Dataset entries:

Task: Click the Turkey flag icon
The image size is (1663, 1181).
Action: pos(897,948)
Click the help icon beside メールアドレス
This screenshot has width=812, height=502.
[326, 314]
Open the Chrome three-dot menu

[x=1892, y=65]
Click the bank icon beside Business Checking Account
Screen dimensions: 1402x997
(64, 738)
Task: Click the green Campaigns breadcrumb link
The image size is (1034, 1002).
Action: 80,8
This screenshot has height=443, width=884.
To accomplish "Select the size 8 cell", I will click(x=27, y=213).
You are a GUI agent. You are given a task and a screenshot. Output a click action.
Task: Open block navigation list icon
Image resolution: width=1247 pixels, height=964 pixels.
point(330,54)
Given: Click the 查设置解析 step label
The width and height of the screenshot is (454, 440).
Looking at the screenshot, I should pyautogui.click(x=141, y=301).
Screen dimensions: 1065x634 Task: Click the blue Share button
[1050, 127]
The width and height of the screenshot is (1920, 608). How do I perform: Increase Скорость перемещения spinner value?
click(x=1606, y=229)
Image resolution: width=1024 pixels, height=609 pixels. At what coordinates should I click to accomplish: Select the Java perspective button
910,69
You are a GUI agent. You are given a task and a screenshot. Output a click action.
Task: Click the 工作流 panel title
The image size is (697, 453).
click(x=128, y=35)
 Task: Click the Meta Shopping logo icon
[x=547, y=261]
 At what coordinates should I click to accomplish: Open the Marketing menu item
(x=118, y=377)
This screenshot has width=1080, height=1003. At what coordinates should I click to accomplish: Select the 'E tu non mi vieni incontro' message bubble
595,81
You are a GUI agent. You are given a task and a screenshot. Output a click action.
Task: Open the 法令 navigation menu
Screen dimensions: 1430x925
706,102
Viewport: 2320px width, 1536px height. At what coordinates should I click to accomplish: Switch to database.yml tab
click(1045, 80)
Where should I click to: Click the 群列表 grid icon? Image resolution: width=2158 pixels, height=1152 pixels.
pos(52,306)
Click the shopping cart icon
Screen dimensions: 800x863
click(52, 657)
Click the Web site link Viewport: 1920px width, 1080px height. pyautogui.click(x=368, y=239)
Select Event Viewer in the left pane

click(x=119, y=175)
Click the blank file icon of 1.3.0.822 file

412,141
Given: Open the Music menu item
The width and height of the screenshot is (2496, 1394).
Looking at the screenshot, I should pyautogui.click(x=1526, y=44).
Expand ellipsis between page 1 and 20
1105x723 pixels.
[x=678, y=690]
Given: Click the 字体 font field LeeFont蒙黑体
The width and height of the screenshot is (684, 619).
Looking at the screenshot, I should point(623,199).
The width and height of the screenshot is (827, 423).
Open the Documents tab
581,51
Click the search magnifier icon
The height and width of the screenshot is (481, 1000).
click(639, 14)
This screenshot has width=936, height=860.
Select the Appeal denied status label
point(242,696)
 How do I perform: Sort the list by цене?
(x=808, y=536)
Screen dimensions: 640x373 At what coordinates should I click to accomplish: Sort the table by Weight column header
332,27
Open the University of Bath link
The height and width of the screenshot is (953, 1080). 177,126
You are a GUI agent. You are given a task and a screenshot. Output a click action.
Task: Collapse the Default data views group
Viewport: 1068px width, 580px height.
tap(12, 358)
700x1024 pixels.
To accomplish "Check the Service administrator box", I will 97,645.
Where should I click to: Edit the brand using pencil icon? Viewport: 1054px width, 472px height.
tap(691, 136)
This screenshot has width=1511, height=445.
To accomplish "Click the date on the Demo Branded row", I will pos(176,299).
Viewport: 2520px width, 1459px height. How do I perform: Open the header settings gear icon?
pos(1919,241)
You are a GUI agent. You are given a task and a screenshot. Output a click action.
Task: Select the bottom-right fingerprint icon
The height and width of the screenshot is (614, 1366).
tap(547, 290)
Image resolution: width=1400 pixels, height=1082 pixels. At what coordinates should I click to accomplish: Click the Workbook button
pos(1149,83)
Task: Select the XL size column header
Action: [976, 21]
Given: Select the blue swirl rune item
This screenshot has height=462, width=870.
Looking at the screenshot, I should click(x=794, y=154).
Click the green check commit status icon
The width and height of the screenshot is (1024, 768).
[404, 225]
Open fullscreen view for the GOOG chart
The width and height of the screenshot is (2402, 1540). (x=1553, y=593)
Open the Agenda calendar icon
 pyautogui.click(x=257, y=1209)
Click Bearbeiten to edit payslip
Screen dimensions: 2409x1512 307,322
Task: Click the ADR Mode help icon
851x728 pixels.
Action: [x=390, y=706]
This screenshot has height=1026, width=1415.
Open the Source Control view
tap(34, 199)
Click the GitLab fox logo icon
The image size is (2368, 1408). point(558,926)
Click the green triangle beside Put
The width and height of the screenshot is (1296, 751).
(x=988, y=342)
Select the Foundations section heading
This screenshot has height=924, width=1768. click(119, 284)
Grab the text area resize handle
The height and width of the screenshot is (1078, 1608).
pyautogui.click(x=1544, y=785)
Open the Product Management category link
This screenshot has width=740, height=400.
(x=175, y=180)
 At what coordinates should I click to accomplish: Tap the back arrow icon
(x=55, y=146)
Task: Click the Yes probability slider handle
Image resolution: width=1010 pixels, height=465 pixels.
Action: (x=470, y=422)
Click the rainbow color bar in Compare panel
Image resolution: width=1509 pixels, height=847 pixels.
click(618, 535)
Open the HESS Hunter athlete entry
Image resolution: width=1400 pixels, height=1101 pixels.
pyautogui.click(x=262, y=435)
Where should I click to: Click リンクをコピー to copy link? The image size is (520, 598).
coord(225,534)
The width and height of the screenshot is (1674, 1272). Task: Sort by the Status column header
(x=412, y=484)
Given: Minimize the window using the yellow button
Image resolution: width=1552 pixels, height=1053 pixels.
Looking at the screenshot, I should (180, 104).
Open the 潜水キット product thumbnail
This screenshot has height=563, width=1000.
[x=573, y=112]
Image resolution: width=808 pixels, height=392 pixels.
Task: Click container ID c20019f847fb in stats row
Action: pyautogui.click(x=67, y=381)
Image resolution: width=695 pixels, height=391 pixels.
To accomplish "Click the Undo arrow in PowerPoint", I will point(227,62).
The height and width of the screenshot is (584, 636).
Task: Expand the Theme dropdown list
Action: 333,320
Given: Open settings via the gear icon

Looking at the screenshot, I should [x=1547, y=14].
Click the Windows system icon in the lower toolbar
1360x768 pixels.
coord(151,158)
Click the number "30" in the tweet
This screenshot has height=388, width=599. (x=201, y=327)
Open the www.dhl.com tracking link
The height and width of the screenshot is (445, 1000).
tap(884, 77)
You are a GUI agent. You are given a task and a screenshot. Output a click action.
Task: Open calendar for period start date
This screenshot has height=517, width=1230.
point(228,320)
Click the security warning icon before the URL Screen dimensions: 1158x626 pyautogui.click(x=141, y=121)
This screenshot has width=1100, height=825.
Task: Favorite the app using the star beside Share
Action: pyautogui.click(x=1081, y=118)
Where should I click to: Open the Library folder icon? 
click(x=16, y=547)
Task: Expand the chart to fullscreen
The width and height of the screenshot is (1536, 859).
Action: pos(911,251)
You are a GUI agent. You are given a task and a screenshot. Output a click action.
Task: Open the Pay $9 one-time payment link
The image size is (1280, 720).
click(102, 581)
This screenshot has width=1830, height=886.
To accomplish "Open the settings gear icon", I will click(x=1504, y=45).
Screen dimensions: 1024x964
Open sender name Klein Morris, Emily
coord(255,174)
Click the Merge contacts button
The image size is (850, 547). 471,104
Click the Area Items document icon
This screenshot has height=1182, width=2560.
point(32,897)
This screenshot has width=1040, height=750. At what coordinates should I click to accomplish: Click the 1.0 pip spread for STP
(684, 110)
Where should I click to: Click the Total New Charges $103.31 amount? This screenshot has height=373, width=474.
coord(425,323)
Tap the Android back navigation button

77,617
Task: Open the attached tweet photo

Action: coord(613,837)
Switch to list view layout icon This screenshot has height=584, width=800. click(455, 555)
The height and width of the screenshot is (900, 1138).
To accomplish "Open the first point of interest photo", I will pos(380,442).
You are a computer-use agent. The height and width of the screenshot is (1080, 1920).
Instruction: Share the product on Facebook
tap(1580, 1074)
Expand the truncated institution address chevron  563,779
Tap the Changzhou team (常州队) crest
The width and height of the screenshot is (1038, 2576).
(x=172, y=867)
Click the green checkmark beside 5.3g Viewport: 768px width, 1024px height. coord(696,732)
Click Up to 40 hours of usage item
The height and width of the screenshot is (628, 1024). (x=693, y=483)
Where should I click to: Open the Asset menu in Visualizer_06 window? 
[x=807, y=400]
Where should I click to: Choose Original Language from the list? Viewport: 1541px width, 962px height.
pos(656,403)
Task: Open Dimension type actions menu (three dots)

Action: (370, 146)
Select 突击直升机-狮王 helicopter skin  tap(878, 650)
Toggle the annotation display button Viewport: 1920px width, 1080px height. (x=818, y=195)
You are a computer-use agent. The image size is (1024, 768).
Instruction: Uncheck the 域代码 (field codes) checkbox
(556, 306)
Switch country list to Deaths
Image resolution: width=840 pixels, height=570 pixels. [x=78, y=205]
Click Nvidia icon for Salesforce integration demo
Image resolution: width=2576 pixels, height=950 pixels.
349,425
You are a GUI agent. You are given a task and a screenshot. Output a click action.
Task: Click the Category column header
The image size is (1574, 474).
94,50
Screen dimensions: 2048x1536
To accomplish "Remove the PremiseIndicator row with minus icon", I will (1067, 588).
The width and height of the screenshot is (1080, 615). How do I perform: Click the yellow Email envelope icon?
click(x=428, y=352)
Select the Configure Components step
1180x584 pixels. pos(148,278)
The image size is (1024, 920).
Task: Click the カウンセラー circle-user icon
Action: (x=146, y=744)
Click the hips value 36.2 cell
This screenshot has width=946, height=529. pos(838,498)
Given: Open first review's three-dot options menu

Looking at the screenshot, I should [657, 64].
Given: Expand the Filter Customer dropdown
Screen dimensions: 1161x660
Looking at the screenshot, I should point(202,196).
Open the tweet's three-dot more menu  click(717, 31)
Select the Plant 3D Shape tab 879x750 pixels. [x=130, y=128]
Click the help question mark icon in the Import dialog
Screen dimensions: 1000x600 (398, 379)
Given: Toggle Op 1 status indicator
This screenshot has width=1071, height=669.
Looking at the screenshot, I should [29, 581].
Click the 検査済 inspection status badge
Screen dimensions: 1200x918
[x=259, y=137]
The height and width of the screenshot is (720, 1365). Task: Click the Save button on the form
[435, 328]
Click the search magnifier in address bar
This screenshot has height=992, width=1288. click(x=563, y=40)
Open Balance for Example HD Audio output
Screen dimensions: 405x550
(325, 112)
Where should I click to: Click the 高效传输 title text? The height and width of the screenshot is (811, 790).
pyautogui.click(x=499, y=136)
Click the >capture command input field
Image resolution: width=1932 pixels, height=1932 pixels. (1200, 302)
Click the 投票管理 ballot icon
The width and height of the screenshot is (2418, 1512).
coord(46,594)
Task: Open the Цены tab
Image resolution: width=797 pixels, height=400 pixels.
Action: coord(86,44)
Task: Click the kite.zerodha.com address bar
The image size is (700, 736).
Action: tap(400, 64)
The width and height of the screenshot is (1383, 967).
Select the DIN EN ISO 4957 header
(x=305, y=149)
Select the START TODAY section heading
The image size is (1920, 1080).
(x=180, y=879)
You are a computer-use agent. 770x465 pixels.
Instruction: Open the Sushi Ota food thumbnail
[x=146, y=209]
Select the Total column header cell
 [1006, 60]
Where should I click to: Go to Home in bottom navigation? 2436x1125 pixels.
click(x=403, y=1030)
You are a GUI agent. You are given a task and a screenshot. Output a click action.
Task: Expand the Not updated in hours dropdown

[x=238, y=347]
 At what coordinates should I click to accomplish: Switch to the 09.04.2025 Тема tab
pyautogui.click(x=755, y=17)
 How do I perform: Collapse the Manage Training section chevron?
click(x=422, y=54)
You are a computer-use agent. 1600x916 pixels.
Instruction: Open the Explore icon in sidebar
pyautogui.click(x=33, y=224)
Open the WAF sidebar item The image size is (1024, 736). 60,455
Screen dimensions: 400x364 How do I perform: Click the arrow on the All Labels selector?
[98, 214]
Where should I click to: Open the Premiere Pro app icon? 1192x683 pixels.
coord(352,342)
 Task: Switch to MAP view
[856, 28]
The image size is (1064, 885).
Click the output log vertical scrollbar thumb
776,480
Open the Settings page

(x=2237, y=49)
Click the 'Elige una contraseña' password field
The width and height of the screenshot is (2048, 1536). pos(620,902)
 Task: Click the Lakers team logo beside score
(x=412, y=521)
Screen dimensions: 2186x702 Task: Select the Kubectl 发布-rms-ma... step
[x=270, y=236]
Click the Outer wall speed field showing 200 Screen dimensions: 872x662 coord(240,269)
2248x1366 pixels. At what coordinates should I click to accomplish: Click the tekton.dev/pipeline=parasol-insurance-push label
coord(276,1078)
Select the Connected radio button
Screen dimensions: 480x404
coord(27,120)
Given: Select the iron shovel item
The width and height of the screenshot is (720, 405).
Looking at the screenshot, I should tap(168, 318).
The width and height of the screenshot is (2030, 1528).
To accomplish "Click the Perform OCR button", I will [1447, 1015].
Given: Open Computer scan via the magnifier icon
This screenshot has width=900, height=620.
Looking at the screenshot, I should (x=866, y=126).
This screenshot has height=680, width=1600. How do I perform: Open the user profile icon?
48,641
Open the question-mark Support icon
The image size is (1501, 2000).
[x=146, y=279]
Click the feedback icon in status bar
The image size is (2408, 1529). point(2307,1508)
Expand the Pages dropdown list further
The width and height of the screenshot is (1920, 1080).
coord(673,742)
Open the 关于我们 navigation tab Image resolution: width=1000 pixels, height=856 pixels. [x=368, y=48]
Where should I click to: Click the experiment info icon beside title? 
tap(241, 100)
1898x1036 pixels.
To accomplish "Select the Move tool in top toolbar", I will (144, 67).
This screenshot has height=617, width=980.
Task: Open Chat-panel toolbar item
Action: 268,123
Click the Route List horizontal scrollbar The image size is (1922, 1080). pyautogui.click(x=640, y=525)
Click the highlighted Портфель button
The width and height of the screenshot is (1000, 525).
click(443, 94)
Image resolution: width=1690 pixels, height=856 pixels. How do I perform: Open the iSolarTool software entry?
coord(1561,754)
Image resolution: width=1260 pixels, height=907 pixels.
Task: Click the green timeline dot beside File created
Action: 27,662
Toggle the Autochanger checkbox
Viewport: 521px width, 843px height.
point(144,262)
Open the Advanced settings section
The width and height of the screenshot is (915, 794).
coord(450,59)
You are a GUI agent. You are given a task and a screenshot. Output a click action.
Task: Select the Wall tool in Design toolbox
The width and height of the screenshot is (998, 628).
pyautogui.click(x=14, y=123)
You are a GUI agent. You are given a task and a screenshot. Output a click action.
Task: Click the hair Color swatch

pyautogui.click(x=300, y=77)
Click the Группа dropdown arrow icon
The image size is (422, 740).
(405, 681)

Exercise task: Turn the entries above, from the line containing "2248x1366 pixels. At" through the line containing "pyautogui.click(x=14, y=123)", both included, into a JSON list of strings with one string per line, leaving out blank lines.

Completed task:
[
  "2248x1366 pixels. At what coordinates should I click to accomplish: Click the tekton.dev/pipeline=parasol-insurance-push label",
  "coord(276,1078)",
  "Select the Connected radio button",
  "Screen dimensions: 480x404",
  "coord(27,120)",
  "Given: Select the iron shovel item",
  "The width and height of the screenshot is (720, 405).",
  "Looking at the screenshot, I should tap(168, 318).",
  "The width and height of the screenshot is (2030, 1528).",
  "To accomplish \"Click the Perform OCR button\", I will [1447, 1015].",
  "Given: Open Computer scan via the magnifier icon",
  "This screenshot has width=900, height=620.",
  "Looking at the screenshot, I should (x=866, y=126).",
  "This screenshot has height=680, width=1600. How do I perform: Open the user profile icon?",
  "48,641",
  "Open the question-mark Support icon",
  "The image size is (1501, 2000).",
  "[x=146, y=279]",
  "Click the feedback icon in status bar",
  "The image size is (2408, 1529). point(2307,1508)",
  "Expand the Pages dropdown list further",
  "The width and height of the screenshot is (1920, 1080).",
  "coord(673,742)",
  "Open the 关于我们 navigation tab Image resolution: width=1000 pixels, height=856 pixels. [x=368, y=48]",
  "Where should I click to: Click the experiment info icon beside title? ",
  "tap(241, 100)",
  "1898x1036 pixels.",
  "To accomplish \"Select the Move tool in top toolbar\", I will (144, 67).",
  "This screenshot has height=617, width=980.",
  "Task: Open Chat-panel toolbar item",
  "Action: 268,123",
  "Click the Route List horizontal scrollbar The image size is (1922, 1080). pyautogui.click(x=640, y=525)",
  "Click the highlighted Портфель button",
  "The width and height of the screenshot is (1000, 525).",
  "click(443, 94)",
  "Image resolution: width=1690 pixels, height=856 pixels. How do I perform: Open the iSolarTool software entry?",
  "coord(1561,754)",
  "Image resolution: width=1260 pixels, height=907 pixels.",
  "Task: Click the green timeline dot beside File created",
  "Action: 27,662",
  "Toggle the Autochanger checkbox",
  "Viewport: 521px width, 843px height.",
  "point(144,262)",
  "Open the Advanced settings section",
  "The width and height of the screenshot is (915, 794).",
  "coord(450,59)",
  "You are a GUI agent. You are given a task and a screenshot. Output a click action.",
  "Task: Select the Wall tool in Design toolbox",
  "The width and height of the screenshot is (998, 628).",
  "pyautogui.click(x=14, y=123)"
]